### PROBLEM REQUIREMENTS
Look below for the line containing "[menu] (67, 15)"; from there through the line containing "[A La Escondida", both lines included, please set down each line exactly and nothing else.

-------- EXCERPTED RECORDS

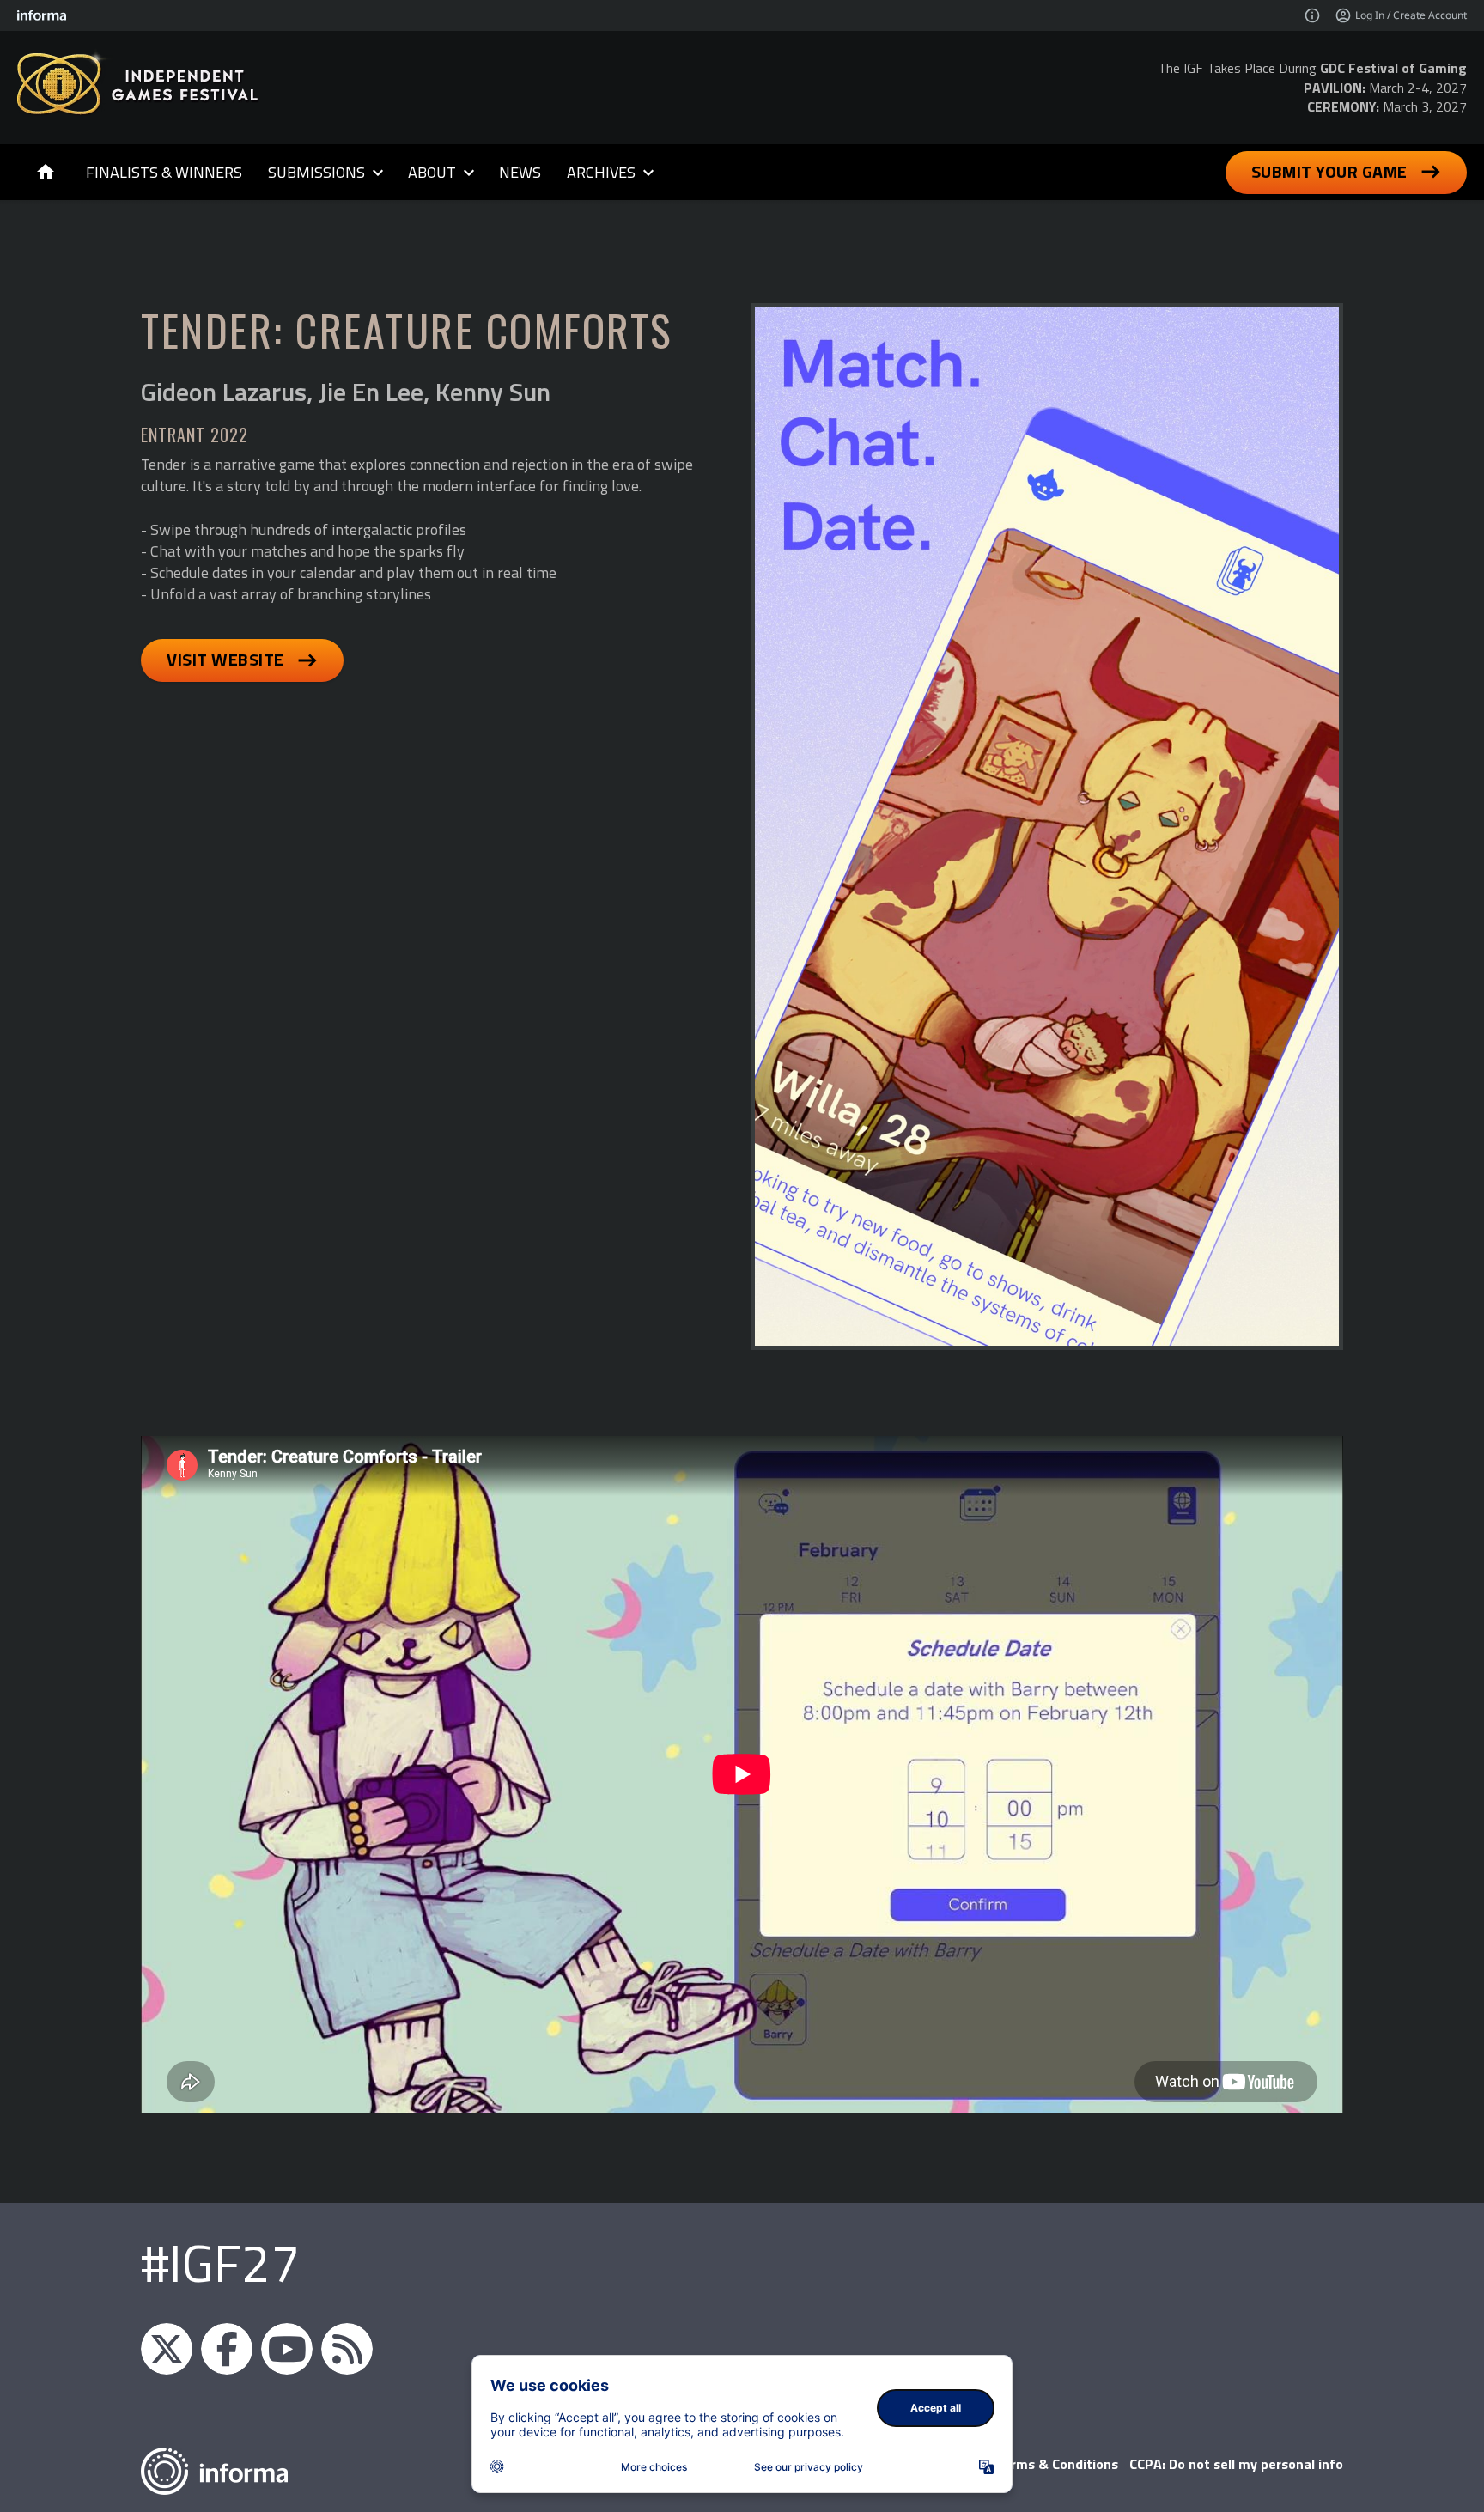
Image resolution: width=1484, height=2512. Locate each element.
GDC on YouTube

----------------
-------- EXCERPTED RECORDS

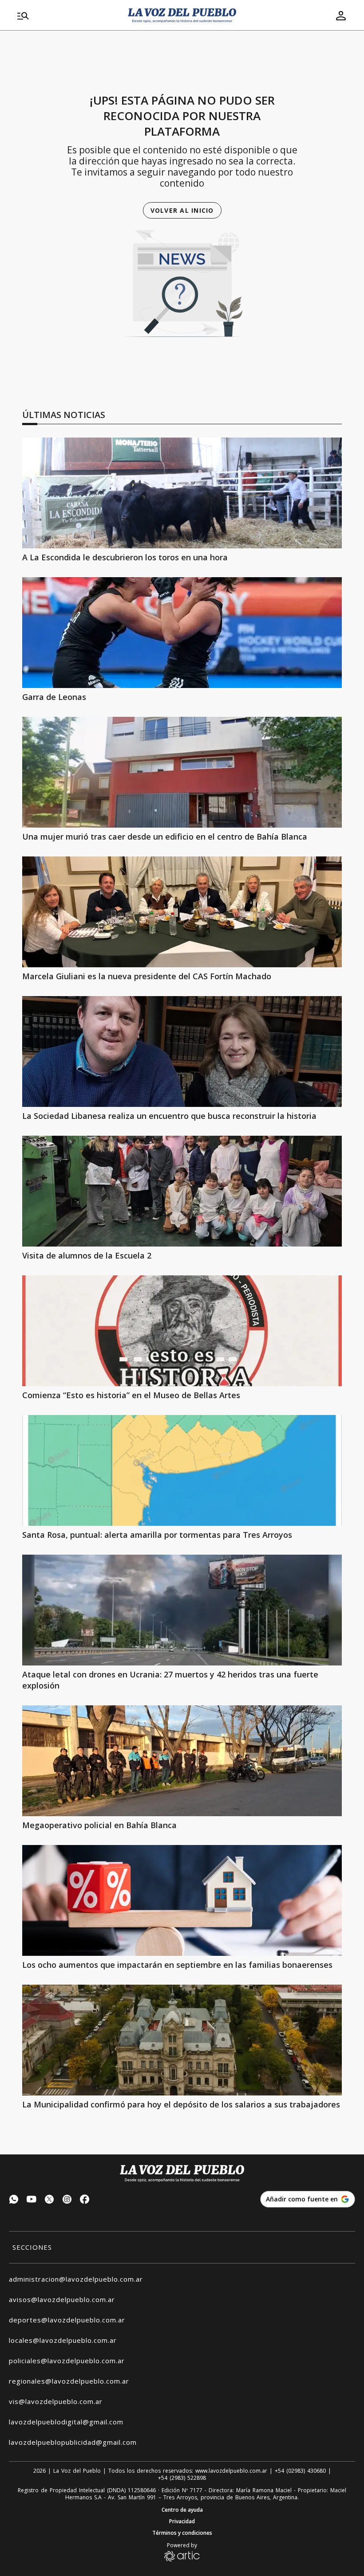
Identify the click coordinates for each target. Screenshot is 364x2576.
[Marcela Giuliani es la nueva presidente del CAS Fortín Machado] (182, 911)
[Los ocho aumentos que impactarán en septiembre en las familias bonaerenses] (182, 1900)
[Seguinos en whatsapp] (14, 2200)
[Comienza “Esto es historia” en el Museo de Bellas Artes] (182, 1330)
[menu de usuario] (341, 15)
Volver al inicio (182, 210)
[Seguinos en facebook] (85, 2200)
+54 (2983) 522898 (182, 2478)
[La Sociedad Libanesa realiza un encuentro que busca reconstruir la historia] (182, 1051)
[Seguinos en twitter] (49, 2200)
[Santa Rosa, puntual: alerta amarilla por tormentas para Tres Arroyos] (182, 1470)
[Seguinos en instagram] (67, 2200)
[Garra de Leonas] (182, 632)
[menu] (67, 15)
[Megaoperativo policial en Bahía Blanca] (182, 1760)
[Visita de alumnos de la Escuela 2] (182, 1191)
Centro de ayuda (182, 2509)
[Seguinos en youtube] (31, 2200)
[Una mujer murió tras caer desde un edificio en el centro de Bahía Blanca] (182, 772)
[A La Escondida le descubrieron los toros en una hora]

----------------

### EXERCISE RESPONSE
[menu] (67, 15)
[Megaoperativo policial en Bahía Blanca] (182, 1760)
[Visita de alumnos de la Escuela 2] (182, 1191)
Centro de ayuda (182, 2509)
[Seguinos en youtube] (31, 2200)
[Una mujer murió tras caer desde un edificio en el centro de Bahía Blanca] (182, 772)
[A La Escondida le descubrieron los toros en una hora]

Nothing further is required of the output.